Convert every line of the rows below into a Markdown table with two columns, "No." and "Line": number each line in order under "No." and place its text under "Line". Leave out blank lines.
◇ ◇ ◇ ◇
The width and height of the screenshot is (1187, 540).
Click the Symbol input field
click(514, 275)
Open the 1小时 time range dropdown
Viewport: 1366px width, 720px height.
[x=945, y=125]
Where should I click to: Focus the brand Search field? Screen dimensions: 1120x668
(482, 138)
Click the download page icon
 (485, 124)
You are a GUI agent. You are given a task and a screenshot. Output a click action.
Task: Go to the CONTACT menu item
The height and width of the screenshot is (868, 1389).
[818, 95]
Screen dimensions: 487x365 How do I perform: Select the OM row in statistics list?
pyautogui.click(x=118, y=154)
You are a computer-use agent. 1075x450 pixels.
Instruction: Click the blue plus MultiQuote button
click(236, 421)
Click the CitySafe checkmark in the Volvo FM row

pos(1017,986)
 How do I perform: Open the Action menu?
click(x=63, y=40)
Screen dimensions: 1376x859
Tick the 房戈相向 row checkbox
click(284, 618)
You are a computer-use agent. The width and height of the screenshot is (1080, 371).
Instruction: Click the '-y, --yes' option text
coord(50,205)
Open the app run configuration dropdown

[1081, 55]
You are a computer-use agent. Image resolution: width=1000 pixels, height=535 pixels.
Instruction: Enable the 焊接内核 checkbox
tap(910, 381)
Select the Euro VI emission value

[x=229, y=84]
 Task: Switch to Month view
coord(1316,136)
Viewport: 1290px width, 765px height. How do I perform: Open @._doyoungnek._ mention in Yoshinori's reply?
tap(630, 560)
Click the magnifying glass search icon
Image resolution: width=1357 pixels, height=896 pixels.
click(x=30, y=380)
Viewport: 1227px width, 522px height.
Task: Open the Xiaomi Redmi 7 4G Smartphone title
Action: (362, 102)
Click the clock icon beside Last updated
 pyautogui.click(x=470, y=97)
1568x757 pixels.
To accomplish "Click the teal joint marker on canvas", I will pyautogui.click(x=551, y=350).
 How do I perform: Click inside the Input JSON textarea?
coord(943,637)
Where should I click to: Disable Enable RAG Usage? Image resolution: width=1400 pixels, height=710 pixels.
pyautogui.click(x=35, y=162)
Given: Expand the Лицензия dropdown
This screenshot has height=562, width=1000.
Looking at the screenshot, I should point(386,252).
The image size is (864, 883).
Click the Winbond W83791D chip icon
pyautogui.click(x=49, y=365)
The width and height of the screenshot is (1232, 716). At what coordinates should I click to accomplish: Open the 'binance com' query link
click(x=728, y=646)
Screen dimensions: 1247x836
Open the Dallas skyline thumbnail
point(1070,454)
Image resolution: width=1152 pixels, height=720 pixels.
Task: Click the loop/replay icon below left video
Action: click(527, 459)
◇ ◇ ◇ ◇
### ANSWER TO THIS PROBLEM
| No. | Line |
|---|---|
| 1 | The width and height of the screenshot is (1187, 540). |
| 2 | Click the Symbol input field |
| 3 | click(514, 275) |
| 4 | Open the 1小时 time range dropdown |
| 5 | Viewport: 1366px width, 720px height. |
| 6 | [x=945, y=125] |
| 7 | Where should I click to: Focus the brand Search field? Screen dimensions: 1120x668 |
| 8 | (482, 138) |
| 9 | Click the download page icon |
| 10 |  (485, 124) |
| 11 | You are a GUI agent. You are given a task and a screenshot. Output a click action. |
| 12 | Task: Go to the CONTACT menu item |
| 13 | The height and width of the screenshot is (868, 1389). |
| 14 | [818, 95] |
| 15 | Screen dimensions: 487x365 How do I perform: Select the OM row in statistics list? |
| 16 | pyautogui.click(x=118, y=154) |
| 17 | You are a computer-use agent. 1075x450 pixels. |
| 18 | Instruction: Click the blue plus MultiQuote button |
| 19 | click(236, 421) |
| 20 | Click the CitySafe checkmark in the Volvo FM row |
| 21 | pos(1017,986) |
| 22 |  How do I perform: Open the Action menu? |
| 23 | click(x=63, y=40) |
| 24 | Screen dimensions: 1376x859 |
| 25 | Tick the 房戈相向 row checkbox |
| 26 | click(284, 618) |
| 27 | You are a computer-use agent. The width and height of the screenshot is (1080, 371). |
| 28 | Instruction: Click the '-y, --yes' option text |
| 29 | coord(50,205) |
| 30 | Open the app run configuration dropdown |
| 31 | [1081, 55] |
| 32 | You are a computer-use agent. Image resolution: width=1000 pixels, height=535 pixels. |
| 33 | Instruction: Enable the 焊接内核 checkbox |
| 34 | tap(910, 381) |
| 35 | Select the Euro VI emission value |
| 36 | [x=229, y=84] |
| 37 |  Task: Switch to Month view |
| 38 | coord(1316,136) |
| 39 | Viewport: 1290px width, 765px height. How do I perform: Open @._doyoungnek._ mention in Yoshinori's reply? |
| 40 | tap(630, 560) |
| 41 | Click the magnifying glass search icon |
| 42 | Image resolution: width=1357 pixels, height=896 pixels. |
| 43 | click(x=30, y=380) |
| 44 | Viewport: 1227px width, 522px height. |
| 45 | Task: Open the Xiaomi Redmi 7 4G Smartphone title |
| 46 | Action: (362, 102) |
| 47 | Click the clock icon beside Last updated |
| 48 |  pyautogui.click(x=470, y=97) |
| 49 | 1568x757 pixels. |
| 50 | To accomplish "Click the teal joint marker on canvas", I will pyautogui.click(x=551, y=350). |
| 51 |  How do I perform: Click inside the Input JSON textarea? |
| 52 | coord(943,637) |
| 53 | Where should I click to: Disable Enable RAG Usage? Image resolution: width=1400 pixels, height=710 pixels. |
| 54 | pyautogui.click(x=35, y=162) |
| 55 | Given: Expand the Лицензия dropdown |
| 56 | This screenshot has height=562, width=1000. |
| 57 | Looking at the screenshot, I should point(386,252). |
| 58 | The image size is (864, 883). |
| 59 | Click the Winbond W83791D chip icon |
| 60 | pyautogui.click(x=49, y=365) |
| 61 | The width and height of the screenshot is (1232, 716). At what coordinates should I click to accomplish: Open the 'binance com' query link |
| 62 | click(x=728, y=646) |
| 63 | Screen dimensions: 1247x836 |
| 64 | Open the Dallas skyline thumbnail |
| 65 | point(1070,454) |
| 66 | Image resolution: width=1152 pixels, height=720 pixels. |
| 67 | Task: Click the loop/replay icon below left video |
| 68 | Action: click(527, 459) |